═════ Records to process ═════

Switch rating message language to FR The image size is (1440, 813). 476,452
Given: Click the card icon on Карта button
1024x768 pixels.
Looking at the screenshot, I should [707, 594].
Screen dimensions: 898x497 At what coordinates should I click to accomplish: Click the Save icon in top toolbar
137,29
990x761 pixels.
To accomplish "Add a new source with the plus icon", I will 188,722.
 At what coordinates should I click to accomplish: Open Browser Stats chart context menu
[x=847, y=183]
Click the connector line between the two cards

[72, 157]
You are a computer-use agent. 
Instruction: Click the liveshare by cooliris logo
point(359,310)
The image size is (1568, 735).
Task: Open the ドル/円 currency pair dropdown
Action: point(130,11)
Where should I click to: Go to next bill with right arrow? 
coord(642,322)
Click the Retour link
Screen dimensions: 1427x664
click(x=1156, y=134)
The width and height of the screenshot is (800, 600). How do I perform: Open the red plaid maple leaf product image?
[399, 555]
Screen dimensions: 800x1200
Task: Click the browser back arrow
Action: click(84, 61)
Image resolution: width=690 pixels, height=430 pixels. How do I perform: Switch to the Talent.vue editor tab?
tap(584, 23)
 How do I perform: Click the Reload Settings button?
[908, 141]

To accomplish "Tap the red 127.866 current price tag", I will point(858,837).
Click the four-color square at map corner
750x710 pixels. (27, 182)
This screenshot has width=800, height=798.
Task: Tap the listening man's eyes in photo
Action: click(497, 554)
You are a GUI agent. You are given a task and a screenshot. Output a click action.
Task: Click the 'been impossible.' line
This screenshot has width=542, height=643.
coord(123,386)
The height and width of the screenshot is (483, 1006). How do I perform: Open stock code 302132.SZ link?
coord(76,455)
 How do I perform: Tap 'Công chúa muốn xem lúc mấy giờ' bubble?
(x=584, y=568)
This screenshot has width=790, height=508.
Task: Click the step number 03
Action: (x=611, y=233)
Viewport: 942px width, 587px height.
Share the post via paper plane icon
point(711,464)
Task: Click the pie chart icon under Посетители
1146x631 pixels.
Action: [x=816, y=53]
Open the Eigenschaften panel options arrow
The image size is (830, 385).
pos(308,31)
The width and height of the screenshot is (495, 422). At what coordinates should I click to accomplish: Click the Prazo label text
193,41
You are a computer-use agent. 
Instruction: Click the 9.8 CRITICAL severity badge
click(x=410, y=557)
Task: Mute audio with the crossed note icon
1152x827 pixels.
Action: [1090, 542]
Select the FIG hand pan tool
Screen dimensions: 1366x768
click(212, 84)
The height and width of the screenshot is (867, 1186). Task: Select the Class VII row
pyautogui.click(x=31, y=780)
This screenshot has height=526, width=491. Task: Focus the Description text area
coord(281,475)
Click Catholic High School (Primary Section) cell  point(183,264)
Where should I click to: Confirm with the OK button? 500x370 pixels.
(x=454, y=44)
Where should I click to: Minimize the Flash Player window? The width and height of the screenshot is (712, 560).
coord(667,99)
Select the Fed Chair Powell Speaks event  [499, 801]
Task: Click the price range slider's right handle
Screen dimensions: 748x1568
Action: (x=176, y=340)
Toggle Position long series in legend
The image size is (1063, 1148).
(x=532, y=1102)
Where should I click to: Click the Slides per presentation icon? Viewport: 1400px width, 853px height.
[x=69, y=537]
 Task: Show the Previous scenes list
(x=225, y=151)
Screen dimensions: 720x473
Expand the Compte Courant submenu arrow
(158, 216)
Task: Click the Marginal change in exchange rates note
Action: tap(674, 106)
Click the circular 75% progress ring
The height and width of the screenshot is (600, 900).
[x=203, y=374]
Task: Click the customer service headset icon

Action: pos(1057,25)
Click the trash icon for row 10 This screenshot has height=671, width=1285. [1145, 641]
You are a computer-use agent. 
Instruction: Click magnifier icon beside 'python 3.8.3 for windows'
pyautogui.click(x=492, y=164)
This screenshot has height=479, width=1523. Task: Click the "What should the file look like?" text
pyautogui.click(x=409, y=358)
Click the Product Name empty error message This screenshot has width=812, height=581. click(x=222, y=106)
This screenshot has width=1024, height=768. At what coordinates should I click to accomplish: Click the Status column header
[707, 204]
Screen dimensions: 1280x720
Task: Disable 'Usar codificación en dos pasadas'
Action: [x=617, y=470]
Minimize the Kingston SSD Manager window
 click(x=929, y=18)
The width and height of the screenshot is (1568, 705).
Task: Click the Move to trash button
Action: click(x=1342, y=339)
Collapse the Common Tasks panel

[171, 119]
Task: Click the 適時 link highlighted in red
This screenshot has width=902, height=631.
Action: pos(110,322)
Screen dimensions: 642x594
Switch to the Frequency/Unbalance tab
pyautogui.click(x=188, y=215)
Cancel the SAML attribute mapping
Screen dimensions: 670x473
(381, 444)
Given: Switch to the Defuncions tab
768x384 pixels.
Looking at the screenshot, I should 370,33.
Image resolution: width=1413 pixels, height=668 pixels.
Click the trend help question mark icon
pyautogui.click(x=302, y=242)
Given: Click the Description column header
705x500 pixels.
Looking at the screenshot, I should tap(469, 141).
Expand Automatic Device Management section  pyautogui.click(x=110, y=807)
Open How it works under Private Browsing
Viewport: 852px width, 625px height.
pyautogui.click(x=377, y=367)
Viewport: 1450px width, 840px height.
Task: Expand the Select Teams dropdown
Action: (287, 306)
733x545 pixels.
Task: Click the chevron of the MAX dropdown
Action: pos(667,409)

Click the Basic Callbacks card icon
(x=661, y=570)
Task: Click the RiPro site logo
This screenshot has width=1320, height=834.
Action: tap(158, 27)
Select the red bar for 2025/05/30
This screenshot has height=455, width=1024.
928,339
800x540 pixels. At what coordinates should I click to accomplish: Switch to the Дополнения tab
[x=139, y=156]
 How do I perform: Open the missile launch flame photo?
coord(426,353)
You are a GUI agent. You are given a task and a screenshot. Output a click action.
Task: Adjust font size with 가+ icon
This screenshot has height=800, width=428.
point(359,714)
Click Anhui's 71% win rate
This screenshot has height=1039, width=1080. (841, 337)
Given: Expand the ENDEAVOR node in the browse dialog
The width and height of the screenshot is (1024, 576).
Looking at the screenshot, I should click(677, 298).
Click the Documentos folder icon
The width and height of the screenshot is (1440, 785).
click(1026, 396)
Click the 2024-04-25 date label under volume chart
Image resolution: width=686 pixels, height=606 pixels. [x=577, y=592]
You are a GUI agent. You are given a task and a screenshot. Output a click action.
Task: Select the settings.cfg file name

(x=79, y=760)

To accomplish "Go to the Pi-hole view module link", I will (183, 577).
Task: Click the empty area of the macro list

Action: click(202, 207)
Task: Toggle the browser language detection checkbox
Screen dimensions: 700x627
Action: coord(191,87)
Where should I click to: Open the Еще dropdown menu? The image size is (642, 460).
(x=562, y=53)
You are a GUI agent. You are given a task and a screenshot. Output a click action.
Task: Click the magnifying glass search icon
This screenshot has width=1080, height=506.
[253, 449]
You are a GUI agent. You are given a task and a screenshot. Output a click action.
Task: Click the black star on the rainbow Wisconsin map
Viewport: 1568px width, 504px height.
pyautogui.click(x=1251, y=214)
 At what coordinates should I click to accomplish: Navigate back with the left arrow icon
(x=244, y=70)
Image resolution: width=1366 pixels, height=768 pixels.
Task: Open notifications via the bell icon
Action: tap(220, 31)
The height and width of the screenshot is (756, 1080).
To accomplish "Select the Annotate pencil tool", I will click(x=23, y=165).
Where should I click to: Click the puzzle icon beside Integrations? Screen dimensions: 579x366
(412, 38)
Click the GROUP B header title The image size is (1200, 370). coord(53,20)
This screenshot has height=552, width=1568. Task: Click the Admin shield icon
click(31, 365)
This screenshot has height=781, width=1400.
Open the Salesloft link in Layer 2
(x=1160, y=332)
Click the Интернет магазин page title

═════

Each line above with the word "Toggle" must be returned.

Output of the exercise>
Toggle Position long series in legend
Task: Toggle the browser language detection checkbox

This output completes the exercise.